Stored data:
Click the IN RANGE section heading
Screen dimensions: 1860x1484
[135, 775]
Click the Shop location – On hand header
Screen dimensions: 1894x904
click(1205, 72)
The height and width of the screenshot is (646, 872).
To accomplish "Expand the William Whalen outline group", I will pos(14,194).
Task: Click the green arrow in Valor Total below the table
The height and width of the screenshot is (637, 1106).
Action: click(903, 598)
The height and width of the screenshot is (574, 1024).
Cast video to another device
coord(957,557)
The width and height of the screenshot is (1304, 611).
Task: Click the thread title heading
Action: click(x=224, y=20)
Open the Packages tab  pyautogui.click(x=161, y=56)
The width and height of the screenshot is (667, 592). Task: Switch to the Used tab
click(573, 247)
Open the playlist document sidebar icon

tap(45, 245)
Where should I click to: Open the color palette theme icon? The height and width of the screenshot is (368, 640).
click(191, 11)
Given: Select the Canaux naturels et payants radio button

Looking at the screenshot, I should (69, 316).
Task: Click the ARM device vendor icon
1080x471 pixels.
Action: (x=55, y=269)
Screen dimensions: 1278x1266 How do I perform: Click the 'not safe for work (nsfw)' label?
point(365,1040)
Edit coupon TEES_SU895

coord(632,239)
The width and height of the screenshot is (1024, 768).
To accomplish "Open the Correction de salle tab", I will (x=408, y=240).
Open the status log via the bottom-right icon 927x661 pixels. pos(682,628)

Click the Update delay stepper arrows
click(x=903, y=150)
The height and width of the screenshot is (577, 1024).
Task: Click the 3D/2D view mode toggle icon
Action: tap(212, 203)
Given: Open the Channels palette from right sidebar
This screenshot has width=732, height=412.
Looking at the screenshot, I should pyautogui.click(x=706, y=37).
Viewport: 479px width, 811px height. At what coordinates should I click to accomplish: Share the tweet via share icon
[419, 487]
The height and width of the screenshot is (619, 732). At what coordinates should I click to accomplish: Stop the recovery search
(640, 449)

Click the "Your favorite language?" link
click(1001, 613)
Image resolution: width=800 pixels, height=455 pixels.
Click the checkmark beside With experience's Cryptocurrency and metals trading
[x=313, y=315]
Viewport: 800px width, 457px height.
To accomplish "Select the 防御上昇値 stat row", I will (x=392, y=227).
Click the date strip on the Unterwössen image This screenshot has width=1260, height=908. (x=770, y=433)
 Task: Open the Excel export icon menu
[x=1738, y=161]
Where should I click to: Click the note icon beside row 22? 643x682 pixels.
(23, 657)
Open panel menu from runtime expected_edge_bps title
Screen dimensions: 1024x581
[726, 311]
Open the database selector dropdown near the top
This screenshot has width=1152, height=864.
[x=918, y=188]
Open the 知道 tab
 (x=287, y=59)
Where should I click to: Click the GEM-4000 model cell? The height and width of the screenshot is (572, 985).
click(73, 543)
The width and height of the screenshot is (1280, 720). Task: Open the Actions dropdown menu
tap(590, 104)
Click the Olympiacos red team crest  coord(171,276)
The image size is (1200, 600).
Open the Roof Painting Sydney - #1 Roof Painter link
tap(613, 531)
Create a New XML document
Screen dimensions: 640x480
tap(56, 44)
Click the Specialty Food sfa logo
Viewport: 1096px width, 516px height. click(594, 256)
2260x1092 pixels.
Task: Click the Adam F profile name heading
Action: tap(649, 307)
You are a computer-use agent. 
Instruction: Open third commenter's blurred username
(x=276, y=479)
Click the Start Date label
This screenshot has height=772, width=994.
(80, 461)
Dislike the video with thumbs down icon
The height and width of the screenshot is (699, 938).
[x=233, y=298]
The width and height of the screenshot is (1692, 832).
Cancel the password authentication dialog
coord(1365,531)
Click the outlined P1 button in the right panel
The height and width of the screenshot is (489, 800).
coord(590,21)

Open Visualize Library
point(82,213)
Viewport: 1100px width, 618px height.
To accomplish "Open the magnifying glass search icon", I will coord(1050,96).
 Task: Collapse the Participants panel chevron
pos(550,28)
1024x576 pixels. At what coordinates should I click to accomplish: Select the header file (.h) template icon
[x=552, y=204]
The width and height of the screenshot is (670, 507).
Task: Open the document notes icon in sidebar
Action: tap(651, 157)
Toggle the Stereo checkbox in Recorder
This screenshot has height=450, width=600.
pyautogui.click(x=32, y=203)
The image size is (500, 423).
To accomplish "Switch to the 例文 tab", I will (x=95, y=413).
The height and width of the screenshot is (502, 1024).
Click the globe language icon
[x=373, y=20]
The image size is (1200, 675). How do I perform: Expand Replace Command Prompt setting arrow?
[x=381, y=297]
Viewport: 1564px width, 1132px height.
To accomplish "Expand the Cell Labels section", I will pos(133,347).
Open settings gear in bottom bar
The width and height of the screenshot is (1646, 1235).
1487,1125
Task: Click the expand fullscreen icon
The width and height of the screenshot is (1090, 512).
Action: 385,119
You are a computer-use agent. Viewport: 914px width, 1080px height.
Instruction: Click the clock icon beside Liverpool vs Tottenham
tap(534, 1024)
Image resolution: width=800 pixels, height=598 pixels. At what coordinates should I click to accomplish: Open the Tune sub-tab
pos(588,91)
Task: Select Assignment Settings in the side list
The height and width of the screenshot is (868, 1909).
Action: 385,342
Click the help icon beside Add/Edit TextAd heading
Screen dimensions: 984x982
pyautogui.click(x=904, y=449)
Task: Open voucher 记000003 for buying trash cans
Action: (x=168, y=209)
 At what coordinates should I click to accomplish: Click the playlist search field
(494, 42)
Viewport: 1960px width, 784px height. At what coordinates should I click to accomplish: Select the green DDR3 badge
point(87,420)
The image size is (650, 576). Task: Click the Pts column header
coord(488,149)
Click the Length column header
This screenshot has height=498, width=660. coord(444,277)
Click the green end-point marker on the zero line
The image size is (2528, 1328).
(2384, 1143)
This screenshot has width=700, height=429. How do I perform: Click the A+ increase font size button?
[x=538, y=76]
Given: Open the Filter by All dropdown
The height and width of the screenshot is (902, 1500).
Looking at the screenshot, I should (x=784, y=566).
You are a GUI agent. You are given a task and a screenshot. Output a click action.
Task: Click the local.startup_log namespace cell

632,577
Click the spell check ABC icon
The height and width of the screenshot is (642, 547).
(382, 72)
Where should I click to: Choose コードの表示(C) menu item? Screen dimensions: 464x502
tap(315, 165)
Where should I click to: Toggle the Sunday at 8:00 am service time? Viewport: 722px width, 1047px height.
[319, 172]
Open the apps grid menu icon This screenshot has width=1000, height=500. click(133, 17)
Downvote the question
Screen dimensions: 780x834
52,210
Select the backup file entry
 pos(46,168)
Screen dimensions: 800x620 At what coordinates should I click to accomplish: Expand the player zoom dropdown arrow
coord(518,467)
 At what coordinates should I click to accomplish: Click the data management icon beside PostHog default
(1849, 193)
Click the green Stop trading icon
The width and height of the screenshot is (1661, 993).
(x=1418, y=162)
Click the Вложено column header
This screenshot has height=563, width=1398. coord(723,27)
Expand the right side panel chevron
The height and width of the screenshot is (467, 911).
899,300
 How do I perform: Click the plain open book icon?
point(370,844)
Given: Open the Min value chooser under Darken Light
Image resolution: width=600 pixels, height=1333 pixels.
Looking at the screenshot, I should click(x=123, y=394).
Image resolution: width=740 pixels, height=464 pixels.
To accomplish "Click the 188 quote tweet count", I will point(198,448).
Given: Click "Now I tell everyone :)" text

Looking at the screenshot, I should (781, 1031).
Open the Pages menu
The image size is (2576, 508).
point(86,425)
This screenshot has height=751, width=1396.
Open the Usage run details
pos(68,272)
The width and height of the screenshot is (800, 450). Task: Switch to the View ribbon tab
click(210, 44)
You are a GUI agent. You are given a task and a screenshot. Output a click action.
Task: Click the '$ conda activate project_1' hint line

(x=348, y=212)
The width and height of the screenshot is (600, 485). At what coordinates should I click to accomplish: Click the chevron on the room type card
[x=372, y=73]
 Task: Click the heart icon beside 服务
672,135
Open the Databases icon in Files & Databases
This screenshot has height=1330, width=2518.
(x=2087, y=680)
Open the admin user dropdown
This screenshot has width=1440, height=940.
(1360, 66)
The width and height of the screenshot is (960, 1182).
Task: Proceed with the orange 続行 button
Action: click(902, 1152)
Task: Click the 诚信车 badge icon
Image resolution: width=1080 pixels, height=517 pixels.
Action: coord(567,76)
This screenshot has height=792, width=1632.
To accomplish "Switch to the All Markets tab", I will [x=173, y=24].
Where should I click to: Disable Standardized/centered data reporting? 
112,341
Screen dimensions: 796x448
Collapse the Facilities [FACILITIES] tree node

What needs to be done: Output each line of the records above exactly, beginning at the first, and stop once the line containing "Open the status" has been output.

Answer box:
Click the IN RANGE section heading
Screen dimensions: 1860x1484
[135, 775]
Click the Shop location – On hand header
Screen dimensions: 1894x904
click(1205, 72)
The height and width of the screenshot is (646, 872).
To accomplish "Expand the William Whalen outline group", I will pos(14,194).
Task: Click the green arrow in Valor Total below the table
The height and width of the screenshot is (637, 1106).
Action: click(903, 598)
The height and width of the screenshot is (574, 1024).
Cast video to another device
coord(957,557)
The width and height of the screenshot is (1304, 611).
Task: Click the thread title heading
Action: click(x=224, y=20)
Open the Packages tab  pyautogui.click(x=161, y=56)
The width and height of the screenshot is (667, 592). Task: Switch to the Used tab
click(573, 247)
Open the playlist document sidebar icon

tap(45, 245)
Where should I click to: Open the color palette theme icon? The height and width of the screenshot is (368, 640).
click(191, 11)
Given: Select the Canaux naturels et payants radio button

Looking at the screenshot, I should (69, 316).
Task: Click the ARM device vendor icon
1080x471 pixels.
Action: (x=55, y=269)
Screen dimensions: 1278x1266 How do I perform: Click the 'not safe for work (nsfw)' label?
point(365,1040)
Edit coupon TEES_SU895

coord(632,239)
The width and height of the screenshot is (1024, 768).
To accomplish "Open the Correction de salle tab", I will (x=408, y=240).
Open the status log via the bottom-right icon 927x661 pixels. pos(682,628)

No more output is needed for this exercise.